Entries shown ▸
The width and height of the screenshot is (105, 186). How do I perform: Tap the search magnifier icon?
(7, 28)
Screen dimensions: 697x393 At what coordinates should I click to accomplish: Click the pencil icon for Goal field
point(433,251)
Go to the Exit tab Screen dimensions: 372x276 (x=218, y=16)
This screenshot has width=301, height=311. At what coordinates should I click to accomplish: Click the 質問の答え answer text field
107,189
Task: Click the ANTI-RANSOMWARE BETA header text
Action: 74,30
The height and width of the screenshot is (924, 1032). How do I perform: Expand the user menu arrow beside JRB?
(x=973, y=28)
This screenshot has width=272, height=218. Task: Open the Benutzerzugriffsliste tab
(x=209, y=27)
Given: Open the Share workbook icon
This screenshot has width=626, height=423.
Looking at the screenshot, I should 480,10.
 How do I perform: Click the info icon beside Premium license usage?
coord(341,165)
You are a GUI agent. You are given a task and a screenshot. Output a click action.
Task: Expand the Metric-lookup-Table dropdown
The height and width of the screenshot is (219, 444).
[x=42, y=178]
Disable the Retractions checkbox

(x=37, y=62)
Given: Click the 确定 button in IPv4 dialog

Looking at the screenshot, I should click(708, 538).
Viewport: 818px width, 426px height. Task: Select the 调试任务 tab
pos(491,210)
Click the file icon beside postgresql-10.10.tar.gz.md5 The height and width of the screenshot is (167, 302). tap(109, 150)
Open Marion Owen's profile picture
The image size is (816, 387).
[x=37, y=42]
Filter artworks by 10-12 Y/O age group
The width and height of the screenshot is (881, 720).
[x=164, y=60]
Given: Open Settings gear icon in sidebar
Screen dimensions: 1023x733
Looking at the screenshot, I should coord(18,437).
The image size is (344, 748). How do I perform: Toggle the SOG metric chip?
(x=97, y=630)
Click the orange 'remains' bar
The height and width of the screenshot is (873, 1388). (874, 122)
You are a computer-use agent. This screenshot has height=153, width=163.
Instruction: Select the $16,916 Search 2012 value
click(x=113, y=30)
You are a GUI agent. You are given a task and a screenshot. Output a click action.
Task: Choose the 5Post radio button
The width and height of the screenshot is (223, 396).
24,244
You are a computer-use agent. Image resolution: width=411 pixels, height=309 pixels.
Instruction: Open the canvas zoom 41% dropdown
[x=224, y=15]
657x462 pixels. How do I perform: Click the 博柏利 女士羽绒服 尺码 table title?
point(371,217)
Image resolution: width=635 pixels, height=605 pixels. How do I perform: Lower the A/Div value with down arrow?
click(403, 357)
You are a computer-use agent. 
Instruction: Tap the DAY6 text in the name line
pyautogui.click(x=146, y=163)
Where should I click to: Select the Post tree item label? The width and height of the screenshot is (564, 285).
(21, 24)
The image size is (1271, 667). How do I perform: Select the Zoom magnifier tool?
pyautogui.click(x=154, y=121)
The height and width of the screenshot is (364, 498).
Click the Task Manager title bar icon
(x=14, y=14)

Required work ▸
Lines from the one containing "Instruction: Select the" through the last line of the records, restated word for word: that is the whole response.

Solved problem ▸
Instruction: Select the $16,916 Search 2012 value
click(x=113, y=30)
You are a GUI agent. You are given a task and a screenshot. Output a click action.
Task: Choose the 5Post radio button
The width and height of the screenshot is (223, 396).
24,244
You are a computer-use agent. Image resolution: width=411 pixels, height=309 pixels.
Instruction: Open the canvas zoom 41% dropdown
[x=224, y=15]
657x462 pixels. How do I perform: Click the 博柏利 女士羽绒服 尺码 table title?
point(371,217)
Image resolution: width=635 pixels, height=605 pixels. How do I perform: Lower the A/Div value with down arrow?
click(403, 357)
You are a computer-use agent. 
Instruction: Tap the DAY6 text in the name line
pyautogui.click(x=146, y=163)
Where should I click to: Select the Post tree item label? The width and height of the screenshot is (564, 285).
(21, 24)
The image size is (1271, 667). How do I perform: Select the Zoom magnifier tool?
pyautogui.click(x=154, y=121)
The height and width of the screenshot is (364, 498).
Click the Task Manager title bar icon
(x=14, y=14)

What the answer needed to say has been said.